Markings by Grünbaum–Shephard in [10]

Our marking is a simplification of it, but they are different between two tiles. Markings of edges in Fig. 1 indicate that they are cut at those places, and thus the tile A is treated as a decagon and B an octagon. Our matching rule is simple, we assume that our tiling is edge-to-edge, that is, only the edges of equal lengths can meet in the tiling and they must exactly agree from one end to the other. We prove that this simple matching rule provides aperiodic tiles, regardless of the above quoted remark.

FormalPara Theorem 1

The decagon A and the octagon B form a set of aperiodic tiles.

A tile is a closed polygon in ℝ². Denote by \(\mathcal{A}\) a finite set of tiles. A tiling \(\mathcal{T}\) of ℝ² is a collection of tiles which covers ℝ² without interior intersections, and each tile is congruent to an element of \(\mathcal{A}\) under rigid motion (action of isometry of ℝ²: composition of rotation, translation, and reflection). A tiling \(\mathcal{T}\) has a period p∈ℝ² when the tiling exactly matches with its translation by p. A patch of a tiling \(\mathcal{T}\) is a finite set of tiles in \(\mathcal{T}\) whose union is homeomorphic to a closed ball. A tiling \(\mathcal{T}\) is non-periodic if the only period of \(\mathcal{T}\) is 0. A set of tiles \(\mathcal{A}\) is called aperiodic if \(\mathcal{A}\) generates a tiling, but all the tilings generated by \(\mathcal{A}\) are non-periodic. To enforce aperiodicity, we often introduce certain matching rules (conditions) on the surfaces of tiles. A well-known example of aperiodic tiles is due to Penrose; it consists of two kinds of tile: kites and darts with matching rules. Ammann gave several sets of aperiodic tiles, one of which is a target of this paper. See [10, 14] for tilings by Penrose, Ammann and more with historical accounts, and [3] for the proof of aperiodicity of Ammann tiles. It had been an open question to give a single tile which forms a set of aperiodic tiles. Recently Socolar-Taylor [16] gave such a hexagonal tile with matching rules. Their matching rules affect non-adjacent tiles but their influence is local. Readers can find further discussion to clarify ambiguities in the definition of number of tiles, periods and matching rules in [17].

The shape in Fig. 1 is rediscovered by Scherer, who considered a dissection of a polygon X into several pieces, all of which is similar to the original X. Seemingly unaware of the result of Ammann, he found a solution ‘Golden Bee’, which is a polygon composed of two similar copies of itself (see Fig. 4).
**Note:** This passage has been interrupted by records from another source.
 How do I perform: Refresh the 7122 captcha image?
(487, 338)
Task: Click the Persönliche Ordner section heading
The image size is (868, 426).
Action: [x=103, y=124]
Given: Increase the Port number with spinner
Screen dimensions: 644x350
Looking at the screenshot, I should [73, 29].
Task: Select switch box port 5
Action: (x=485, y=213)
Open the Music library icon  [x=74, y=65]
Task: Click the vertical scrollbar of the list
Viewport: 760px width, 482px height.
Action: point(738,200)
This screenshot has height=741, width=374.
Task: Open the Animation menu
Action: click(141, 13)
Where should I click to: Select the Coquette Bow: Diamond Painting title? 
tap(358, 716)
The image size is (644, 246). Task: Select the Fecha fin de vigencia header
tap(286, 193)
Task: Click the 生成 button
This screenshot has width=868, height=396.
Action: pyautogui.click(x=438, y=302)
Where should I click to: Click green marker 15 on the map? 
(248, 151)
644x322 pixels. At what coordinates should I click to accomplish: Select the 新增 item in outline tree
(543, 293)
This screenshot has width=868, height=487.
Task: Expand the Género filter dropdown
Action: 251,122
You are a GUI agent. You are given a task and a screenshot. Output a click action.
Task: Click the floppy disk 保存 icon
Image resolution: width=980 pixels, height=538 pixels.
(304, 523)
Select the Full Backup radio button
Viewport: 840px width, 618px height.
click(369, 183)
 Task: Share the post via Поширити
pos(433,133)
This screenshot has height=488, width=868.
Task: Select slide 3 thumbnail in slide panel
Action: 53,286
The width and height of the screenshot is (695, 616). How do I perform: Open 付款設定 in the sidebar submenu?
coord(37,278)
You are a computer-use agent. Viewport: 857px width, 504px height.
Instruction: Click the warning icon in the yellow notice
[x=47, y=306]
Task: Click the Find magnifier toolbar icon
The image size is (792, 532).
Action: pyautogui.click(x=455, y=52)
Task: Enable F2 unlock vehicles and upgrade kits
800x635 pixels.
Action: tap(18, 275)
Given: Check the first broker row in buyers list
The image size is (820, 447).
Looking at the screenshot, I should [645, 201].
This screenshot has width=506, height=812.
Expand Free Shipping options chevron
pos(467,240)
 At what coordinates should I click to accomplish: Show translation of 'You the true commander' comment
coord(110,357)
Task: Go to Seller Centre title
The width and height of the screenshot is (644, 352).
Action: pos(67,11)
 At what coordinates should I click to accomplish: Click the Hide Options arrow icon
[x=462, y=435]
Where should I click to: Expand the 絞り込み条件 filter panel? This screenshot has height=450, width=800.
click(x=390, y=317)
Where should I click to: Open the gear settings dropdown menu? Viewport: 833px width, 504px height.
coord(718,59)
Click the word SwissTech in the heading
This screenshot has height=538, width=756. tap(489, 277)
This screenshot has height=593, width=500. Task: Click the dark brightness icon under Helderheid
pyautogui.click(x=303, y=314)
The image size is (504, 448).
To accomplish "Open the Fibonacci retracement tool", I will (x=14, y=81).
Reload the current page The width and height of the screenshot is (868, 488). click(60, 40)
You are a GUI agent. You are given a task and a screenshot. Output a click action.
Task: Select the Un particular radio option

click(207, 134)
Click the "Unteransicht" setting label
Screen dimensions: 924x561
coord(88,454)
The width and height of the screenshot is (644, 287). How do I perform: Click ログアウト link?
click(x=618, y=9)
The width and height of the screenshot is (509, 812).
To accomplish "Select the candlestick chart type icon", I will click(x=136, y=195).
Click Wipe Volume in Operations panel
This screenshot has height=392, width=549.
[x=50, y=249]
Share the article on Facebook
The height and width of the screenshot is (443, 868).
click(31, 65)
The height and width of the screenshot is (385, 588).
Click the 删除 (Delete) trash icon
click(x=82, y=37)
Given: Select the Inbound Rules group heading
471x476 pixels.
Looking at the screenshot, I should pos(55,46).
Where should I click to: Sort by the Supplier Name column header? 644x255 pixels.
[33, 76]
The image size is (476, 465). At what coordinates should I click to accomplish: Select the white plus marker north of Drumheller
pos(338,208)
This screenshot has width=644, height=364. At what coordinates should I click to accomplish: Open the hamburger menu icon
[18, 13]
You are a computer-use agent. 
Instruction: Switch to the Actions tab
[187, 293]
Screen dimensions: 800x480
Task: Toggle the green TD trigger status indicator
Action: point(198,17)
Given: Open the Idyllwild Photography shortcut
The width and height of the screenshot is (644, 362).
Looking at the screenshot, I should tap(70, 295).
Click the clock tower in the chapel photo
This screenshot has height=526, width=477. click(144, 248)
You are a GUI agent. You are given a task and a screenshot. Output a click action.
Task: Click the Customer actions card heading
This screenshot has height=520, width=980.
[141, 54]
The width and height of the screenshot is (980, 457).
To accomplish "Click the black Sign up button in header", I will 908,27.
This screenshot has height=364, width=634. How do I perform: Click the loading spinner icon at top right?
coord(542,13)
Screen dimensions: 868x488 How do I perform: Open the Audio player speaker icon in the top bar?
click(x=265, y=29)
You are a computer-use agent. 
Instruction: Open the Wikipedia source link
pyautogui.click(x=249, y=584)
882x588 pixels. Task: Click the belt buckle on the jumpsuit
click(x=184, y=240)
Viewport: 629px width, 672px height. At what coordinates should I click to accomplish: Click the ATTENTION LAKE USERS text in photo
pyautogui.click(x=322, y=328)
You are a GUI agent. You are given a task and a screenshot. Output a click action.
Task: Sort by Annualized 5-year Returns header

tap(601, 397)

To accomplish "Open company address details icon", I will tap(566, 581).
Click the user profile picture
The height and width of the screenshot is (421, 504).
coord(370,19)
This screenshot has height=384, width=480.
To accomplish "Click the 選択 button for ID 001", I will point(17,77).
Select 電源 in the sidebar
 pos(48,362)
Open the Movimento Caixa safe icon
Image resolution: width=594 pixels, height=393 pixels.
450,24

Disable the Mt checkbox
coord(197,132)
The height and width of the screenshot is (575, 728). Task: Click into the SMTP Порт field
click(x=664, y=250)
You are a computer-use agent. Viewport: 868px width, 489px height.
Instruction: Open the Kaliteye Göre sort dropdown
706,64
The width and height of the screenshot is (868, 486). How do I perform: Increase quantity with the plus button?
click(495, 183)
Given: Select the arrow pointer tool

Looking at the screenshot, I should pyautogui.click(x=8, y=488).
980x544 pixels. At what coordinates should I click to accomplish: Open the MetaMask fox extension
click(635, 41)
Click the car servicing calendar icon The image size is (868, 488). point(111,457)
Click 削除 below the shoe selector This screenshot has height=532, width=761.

The term ‘Bee’ comes from the shape of the alphabet character ‘b’. Completing the study of Scherer, Schmerl [13] showed that the only polygons that have this property are a right triangle, a \(\sqrt{2}:1\) sized parallelogram, or the Golden Bee. See also [2] for a similar question on dissection, assuming that all pieces are similar to each other, but they are not necessarily similar to the original shape.

Our set of tiles consists of two similar rectilinear hexagons in Fig. 1. A counter-clockwise simple closed curve consisting of line segments of lengths c ³, c ², c, 1/c ², 1/c,1 in this order forms a boundary of B and we make turns of right angle at the end points of segments. We turn right at the junction of edges of length 1/c ² and 1/c which forms a dent of B, and turn left at all other corners. The tile B carries two markings within. The markings depicted in B indicate that we deal with this tile as an octagon rather than a hexagon. Thus we consider the length of the edges of B as c,1/c,1,1/c ²,c,1/c ²,1/c,1 in counter-clockwise order where c ³=c+1/c, c ²=1+1/c ². The shape of A is c-times larger than B and A has four markings which cut three edges. So we consider A a decagon of edge lengths 1/c ²,1,1,c,1/c,1,1/c ²,1/c,1,c in counter-clockwise order where c ⁴=1+1+1/c ², c ³=c+1/c and c ²=1+1/c ².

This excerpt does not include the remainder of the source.